What Is New in Kubernetes 0.9
Kubernetes 0.9 delivers foundational improvements in workload management, cluster operations, and networking. This release focuses on maturing the core API and providing more robust tools for running containerized applications at scale.
| Category | Key Changes |
|---|---|
| New Features | Jobs API, Horizontal Pod Autoscaling, Ingress API |
| API Improvements | Experimental API Groups, Resource Quota Scope |
| Networking | kube-proxy Rewrite, Service IP Ranges |
| Node & Storage | Node Controller Rewrite, Volume Plugins |
| Tooling | kubectl Apply, Improved Logging |
How did workload management evolve?
The introduction of the Jobs API is the headline feature for managing workloads. It finally provides a native way to run finite, batch-style computations that complete successfully, instead of hacking around with bare pods.

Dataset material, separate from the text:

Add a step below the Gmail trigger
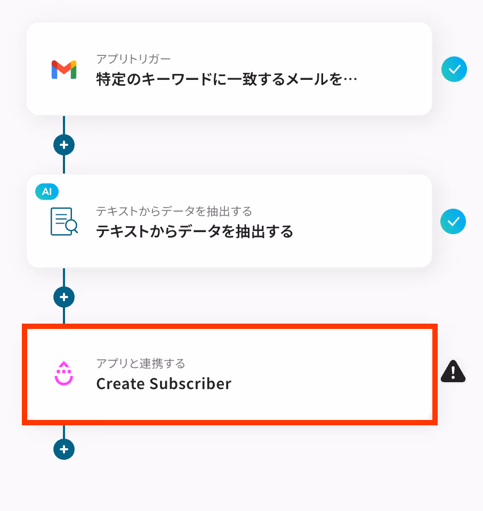Screen dimensions: 483x511 point(64,145)
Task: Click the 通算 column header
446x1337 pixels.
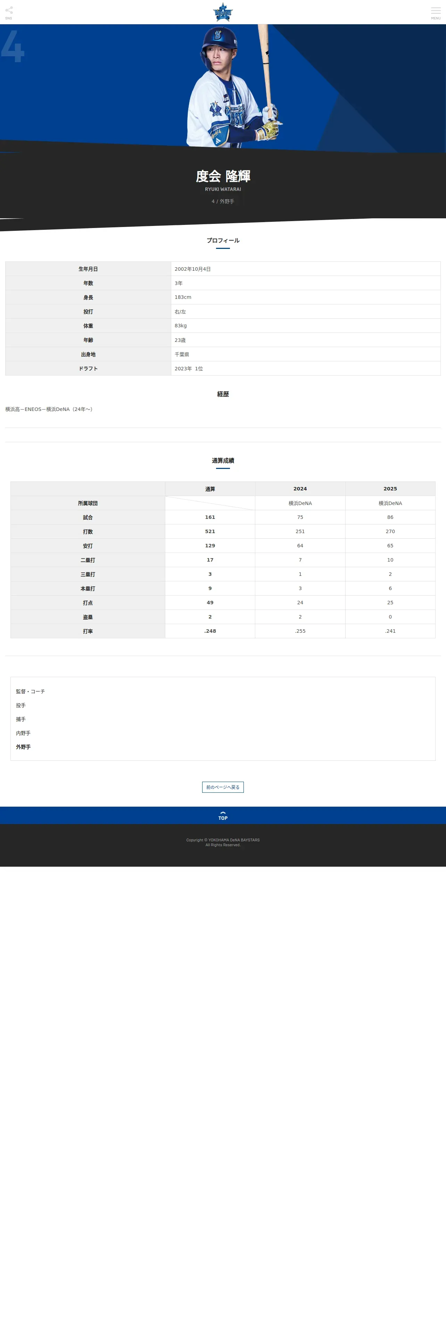Action: pos(210,489)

Horizontal Pod Autoscaling also landed, allowing ReplicationControllers to automatically scale the number of pods based on observed CPU utilization. This was a huge step towards building self-healing, responsive applications.
Ingress for External Access
The experimental Ingress API was added to manage external HTTP(S) access to services. It provides a way to define rules for routing traffic, a precursor to the modern Ingress controllers we use today.

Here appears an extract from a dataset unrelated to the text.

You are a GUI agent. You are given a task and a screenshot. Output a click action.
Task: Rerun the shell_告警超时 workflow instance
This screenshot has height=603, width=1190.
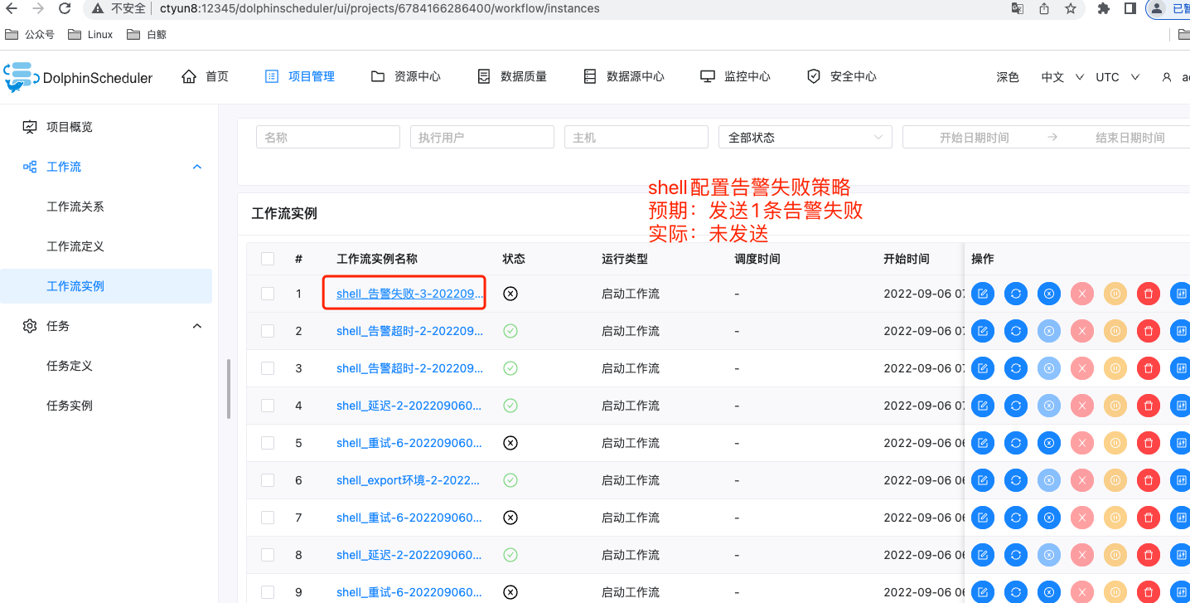1016,330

What changed in the core API?
This release began the crucial shift towards API groups with the introduction of experimental API groups. This change laid the groundwork for the extensible API structure that Kubernetes is known for, separating the core API from future extensions.

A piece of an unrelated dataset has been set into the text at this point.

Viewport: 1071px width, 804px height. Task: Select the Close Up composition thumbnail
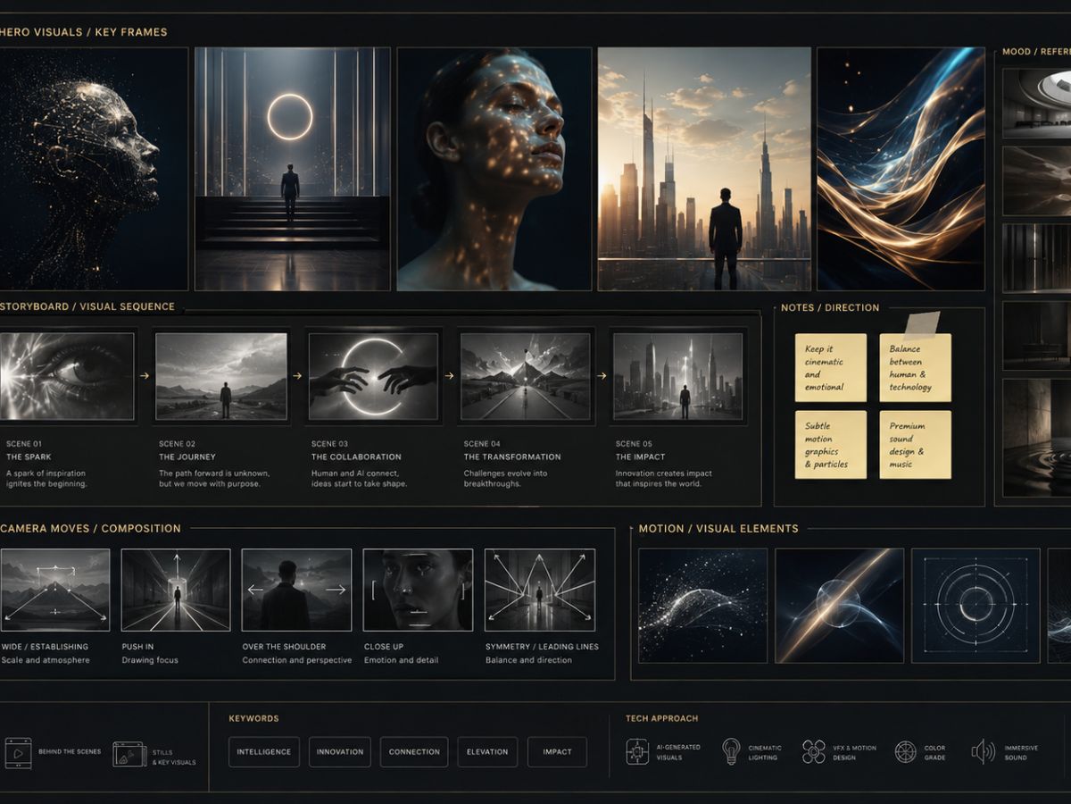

Resource quotas became more powerful with the ability to scope them to specific resources. You could now set quotas that applied only to long-running services, for example, excluding batch jobs from the same limits.
Was networking improved?
Absolutely. kube-proxy was completely rewritten to use iptables instead of userspace proxying. This was a massive performance win, reducing latency and improving reliability for service-to-service communication.
The concept of specifying a service IP range (--service-cluster-ip-range) was formalized. This gave
operators explicit control over the IP allocation for services, preventing conflicts and making network planning
easier.
What about node stability and storage?
The node controller was rewritten to be more resilient and efficient. This improved how the system handled node failures and heartbeats, making the entire cluster more stable when individual nodes had issues.
On the storage front, support for additional volume plugins was added, expanding the options for persistent storage. The container volume interface was also updated, paving the way for the flexible PersistentVolume system.
Did the developer experience get any love?
Yes, the kubectl apply command was introduced, offering a declarative way to manage resources. This
was a fundamental shift towards the GitOps-style workflows that are now standard practice.
Logging throughout the system was enhanced to be more structured and informative. This made debugging a running cluster significantly easier, which was a relief for everyone operating Kubernetes at the time.
FAQ
Why is the Jobs API such a big deal?
Before Jobs, running a batch process meant manually
managing pods and cleaning them up. The Jobs API automated this, ensuring a task runs to completion and then
cleaning up the pods, which is essential for data processing and CI/CD pipelines.
What's the real-world impact of the kube-proxy rewrite to iptables?
It made service
networking faster and more reliable. The userspace proxy was a bottleneck; moving to iptables reduced latency
and handled more connections, which directly improved application performance.
How does Horizontal Pod Autoscaling work in this early version?
It was basic but functional.
It automatically adjusted the number of pods in a ReplicationController based on average CPU usage across all
pods. You had to enable it as an addon and provide a heapster URL for metrics.
What are experimental API groups and why should I care?
They are a way to extend the
Kubernetes API beyond its core. This design allowed new features to be developed and tested without cluttering
the core API, which is why Kubernetes can innovate so quickly today.
Is the Ingress API in 0.9 the same as it is now?
No, it was the very first experimental
version. The spec was basic, and you needed to deploy a separate "ingress controller" binary to actually
implement the rules. It established the concept that later evolved into the powerful Ingress we have now.